In a statement published on an anti-patent Web site, Linus Torvalds, MySQL co-founder Michael Widenius and PHP creator Rasmus Lerdorf, said that software patents must not be legalised.
"In the interest of Europe, such a deceptive, dangerous and democratically illegitimate proposal must not become the Common Position of the member states," said the three open-source luminaries. "For the sake of innovation and a competitive software market, we sincerely hope that the European Union will seize this opportunity to exclude software from patentability."
Linus Torvalds, Michael Widenius and Rasmus Lerdorf were not able to confirm the statement in time for this article, but MySQL co-founder David Axmark said all three had confirmed the statement by email to him.
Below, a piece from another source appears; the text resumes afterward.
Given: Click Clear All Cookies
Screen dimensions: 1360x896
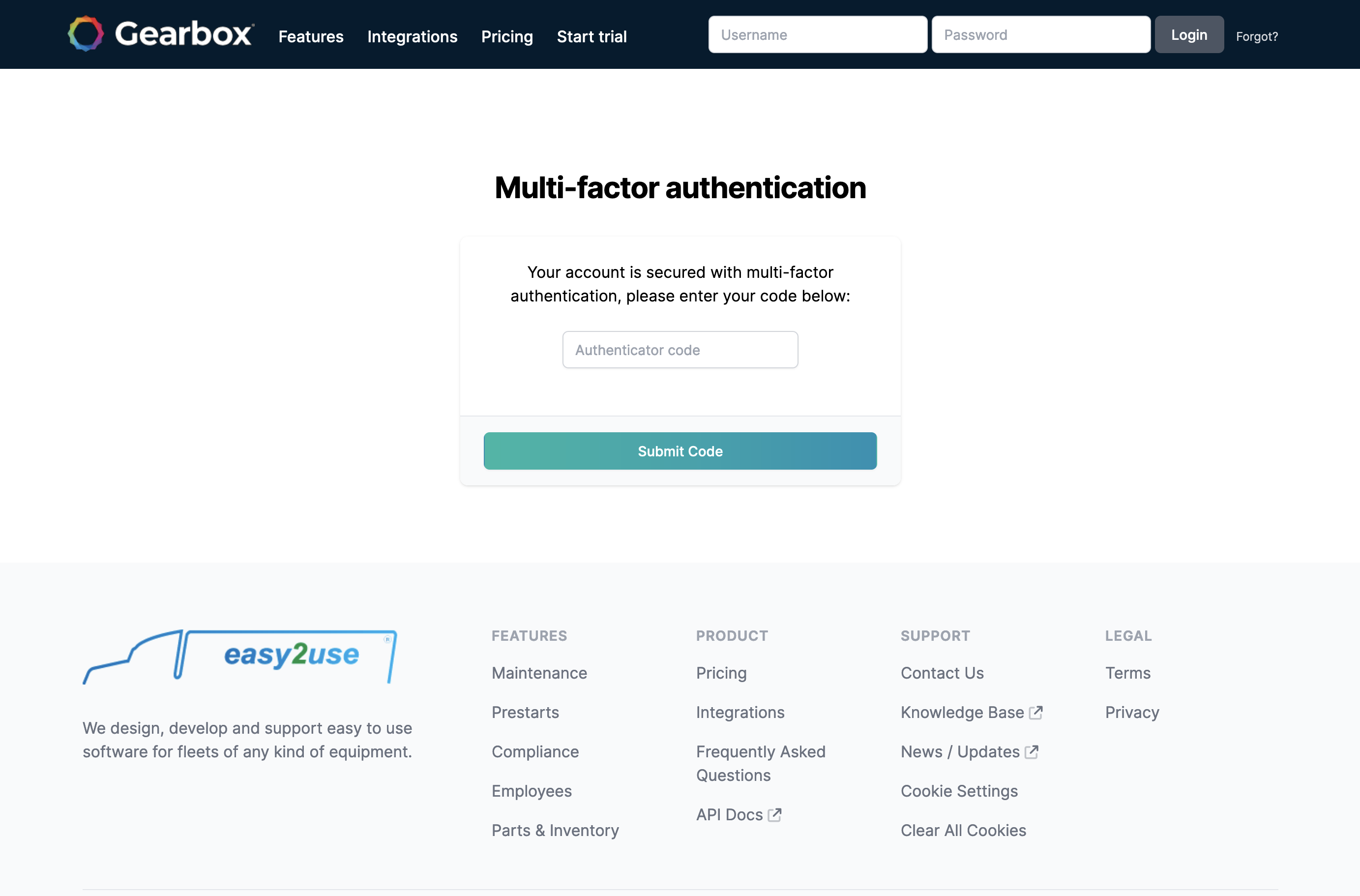Looking at the screenshot, I should pos(963,830).
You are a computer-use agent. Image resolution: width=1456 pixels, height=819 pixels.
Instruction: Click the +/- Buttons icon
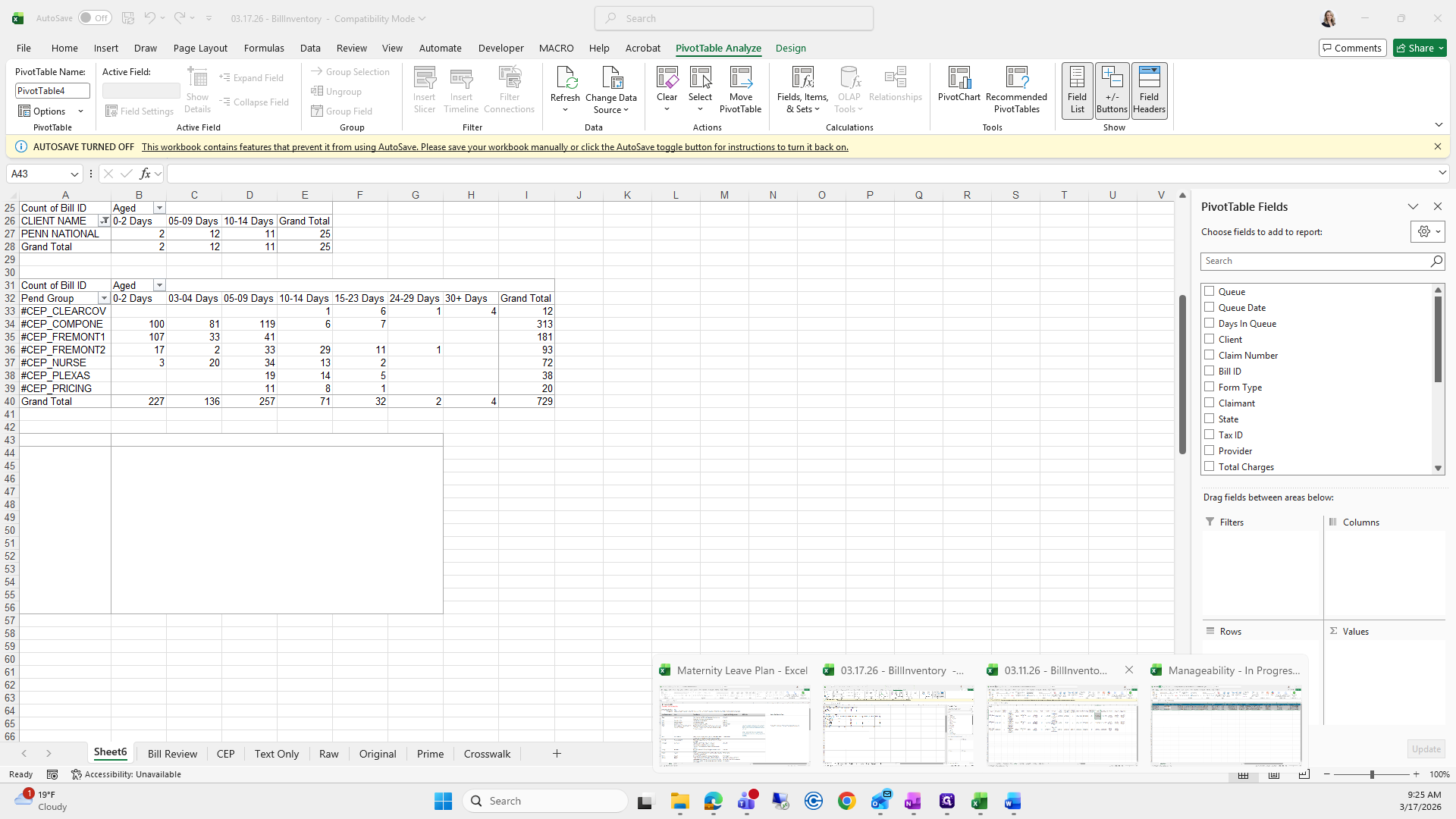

In the statement, Torvalds, Widenius and Lerdorf explain the risks of the software patent directive, including concerns that relaxing the law on software patents could damage the European economy.
"Software patents are dangerous to the economy at large, and particularly to the European economy," said the open-source proponents. "Copyright serves software authors while patents potentially deprive them of their own independent creations. Copyright is fair because it is equally available to all. A software patent regime would establish the law of the strong, and ultimately create more injustice than justice."
People have been misled about the risks of software patents, according to the statement. "The draft directive in question is deceptive because it leads laymen, and even those legal professionals who are not familiar with the intricacies of patent law, to falsely believe that it would exclude software from patentability," it said.
The group says that if the EU Council adopts the draft proposal from May it would be undemocratic. This is due to a change in the voting weights of EU members which means that the council members which supported the initial proposal no longer have a majority vote.
Florian Mueller, the founder of the anti-patent Web site, said this statement comes at a vital time, as the EU Council is due to convene later this week and will soon try to formally adopt the proposed change to the directive.
The anti-patent campaign received another boost last week when the Polish government withdrew its support for the patent directive.